Is the United Kingdom heading for a no-deal exit on 31 December? The Brexit talks enter their summer break with both sides saying that gaps remain between the two parties. Major concerns endure over state aid and how, or even if, to ensure a level-playing field between the EU and UK after the transition period ends, while the two sides are divided over fishing.
But both sides have made important concessions. The EU’s Brexit negotiator Michel Barnier has indicated that the trade agreement’s enforcement mechanism could be something other than the European Court of Justice, while his UK counterpart David Frost has signalled a willingness on the British side to abandon hope of securing a series of treaties covering different areas rather than one all-encompassing agreement.
The latter is especially important for two reasons. The European Commission dislikes its complicated and fraught institutional relationship with Switzerland, which comprises more than 100 agreements across various topics. The reality of British politics since the 1950s has been that one of the parties has tended to favour a closer relationship with Europe and the other a more distant one, and there is an appetite among European diplomats for a trade agreement that can stretch and flex to meet changing political opinion here in the UK: one able to bring a pro-European government closer to the EU, and a Eurosceptic one further away, without ripping up the agreement and starting again.

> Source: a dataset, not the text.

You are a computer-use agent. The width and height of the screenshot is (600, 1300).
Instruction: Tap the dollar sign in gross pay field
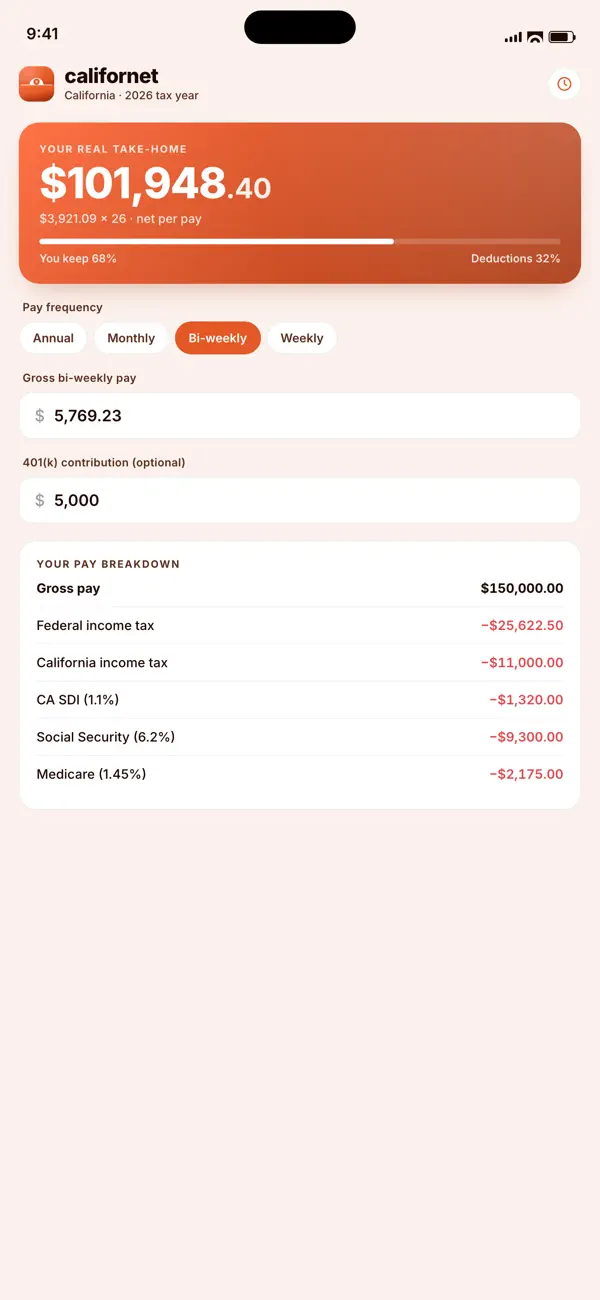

But more significantly, if the same treaty covers everything, that makes enforcement of treaty breaches on the level-playing field easier – because in the event of one side or another breaking their obligations, they could face restrictions in market access and co-operation across a much wider range of policy areas and sectors.

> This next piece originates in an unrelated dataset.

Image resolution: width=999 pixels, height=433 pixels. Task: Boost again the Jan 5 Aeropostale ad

You can see the outlines for a deal in which the UK secures the politically important prize of freedom from the European Court of Justice, and the EU 27 secure the vital policy win of an enforcement mechanism with real teeth.

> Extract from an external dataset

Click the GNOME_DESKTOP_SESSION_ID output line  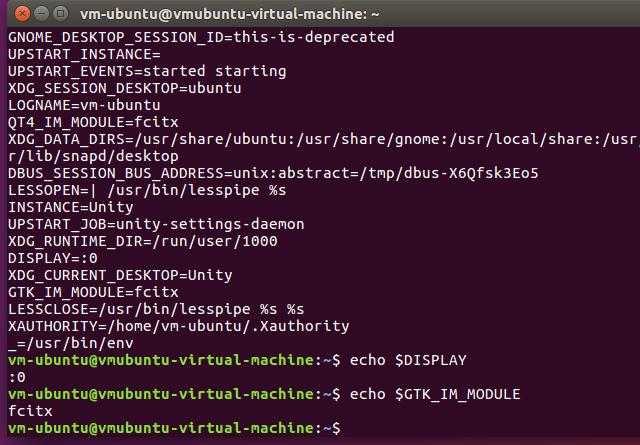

But what about fishing? Yes, the economic benefits to either side are pretty small, but it is a politically explosive topic, and one where it is much harder to see a middle ground.
Don’t forget that the economic difference between a no-deal Brexit and the one envisaged by the British government is not particularly large – so the political imperative to find a middle way on fishing is not as large as it might otherwise be. Access to British and European waters could yet be the issue that prevents a EU-UK trade deal.